--- DATASET RECORDS Enclosed Below ---
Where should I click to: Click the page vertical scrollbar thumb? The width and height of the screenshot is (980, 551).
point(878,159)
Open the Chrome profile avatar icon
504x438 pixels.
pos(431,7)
--- End of Enclosed DATASET RECORDS ---
**ABOUT THIS EXERCISE**. Print the records again in full, exactly as they appear above.

**RESPONSE TO THIS EXERCISE**.
Where should I click to: Click the page vertical scrollbar thumb? The width and height of the screenshot is (980, 551).
point(878,159)
Open the Chrome profile avatar icon
504x438 pixels.
pos(431,7)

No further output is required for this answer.